[Provided data]
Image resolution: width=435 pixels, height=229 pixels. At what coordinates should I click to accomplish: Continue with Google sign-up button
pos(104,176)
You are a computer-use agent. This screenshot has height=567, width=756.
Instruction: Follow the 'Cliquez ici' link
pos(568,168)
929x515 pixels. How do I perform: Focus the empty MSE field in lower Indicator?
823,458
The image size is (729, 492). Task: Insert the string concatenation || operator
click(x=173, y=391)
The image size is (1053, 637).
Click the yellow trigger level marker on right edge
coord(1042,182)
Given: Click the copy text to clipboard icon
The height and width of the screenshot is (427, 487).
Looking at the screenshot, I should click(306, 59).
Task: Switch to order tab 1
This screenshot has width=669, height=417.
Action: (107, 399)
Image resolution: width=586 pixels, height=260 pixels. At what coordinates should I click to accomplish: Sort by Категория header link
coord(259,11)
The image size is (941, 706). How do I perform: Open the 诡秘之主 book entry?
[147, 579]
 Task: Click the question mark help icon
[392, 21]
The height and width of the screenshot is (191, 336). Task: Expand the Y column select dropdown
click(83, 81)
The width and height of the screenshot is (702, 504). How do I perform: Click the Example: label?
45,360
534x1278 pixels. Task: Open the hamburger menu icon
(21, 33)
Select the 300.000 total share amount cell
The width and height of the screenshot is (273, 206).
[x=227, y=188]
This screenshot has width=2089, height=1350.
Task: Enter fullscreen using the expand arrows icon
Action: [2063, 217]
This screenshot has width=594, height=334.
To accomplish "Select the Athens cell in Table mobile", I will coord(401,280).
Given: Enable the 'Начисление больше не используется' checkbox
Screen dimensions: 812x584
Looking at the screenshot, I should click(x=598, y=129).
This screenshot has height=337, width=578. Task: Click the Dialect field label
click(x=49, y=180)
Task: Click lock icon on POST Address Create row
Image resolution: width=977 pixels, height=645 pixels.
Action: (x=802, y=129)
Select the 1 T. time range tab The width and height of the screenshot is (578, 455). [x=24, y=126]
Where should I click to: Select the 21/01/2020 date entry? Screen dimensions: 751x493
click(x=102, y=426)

[Exercise prompt] Format all of the material above as a numbered list, leaving out any blank lines.

[Task answer]
1. Image resolution: width=435 pixels, height=229 pixels. At what coordinates should I click to accomplish: Continue with Google sign-up button
2. pos(104,176)
3. You are a computer-use agent. This screenshot has height=567, width=756.
4. Instruction: Follow the 'Cliquez ici' link
5. pos(568,168)
6. 929x515 pixels. How do I perform: Focus the empty MSE field in lower Indicator?
7. 823,458
8. The image size is (729, 492). Task: Insert the string concatenation || operator
9. click(x=173, y=391)
10. The image size is (1053, 637).
11. Click the yellow trigger level marker on right edge
12. coord(1042,182)
13. Given: Click the copy text to clipboard icon
14. The height and width of the screenshot is (427, 487).
15. Looking at the screenshot, I should click(306, 59).
16. Task: Switch to order tab 1
17. This screenshot has width=669, height=417.
18. Action: (107, 399)
19. Image resolution: width=586 pixels, height=260 pixels. At what coordinates should I click to accomplish: Sort by Категория header link
20. coord(259,11)
21. The image size is (941, 706). How do I perform: Open the 诡秘之主 book entry?
22. [147, 579]
23.  Task: Click the question mark help icon
24. [392, 21]
25. The height and width of the screenshot is (191, 336). Task: Expand the Y column select dropdown
26. click(83, 81)
27. The width and height of the screenshot is (702, 504). How do I perform: Click the Example: label?
28. 45,360
29. 534x1278 pixels. Task: Open the hamburger menu icon
30. (21, 33)
31. Select the 300.000 total share amount cell
32. The width and height of the screenshot is (273, 206).
33. [x=227, y=188]
34. This screenshot has width=2089, height=1350.
35. Task: Enter fullscreen using the expand arrows icon
36. Action: [2063, 217]
37. This screenshot has width=594, height=334.
38. To accomplish "Select the Athens cell in Table mobile", I will coord(401,280).
39. Given: Enable the 'Начисление больше не используется' checkbox
40. Screen dimensions: 812x584
41. Looking at the screenshot, I should click(x=598, y=129).
42. This screenshot has height=337, width=578. Task: Click the Dialect field label
43. click(x=49, y=180)
44. Task: Click lock icon on POST Address Create row
45. Image resolution: width=977 pixels, height=645 pixels.
46. Action: (x=802, y=129)
47. Select the 1 T. time range tab The width and height of the screenshot is (578, 455). [x=24, y=126]
48. Where should I click to: Select the 21/01/2020 date entry? Screen dimensions: 751x493
49. click(x=102, y=426)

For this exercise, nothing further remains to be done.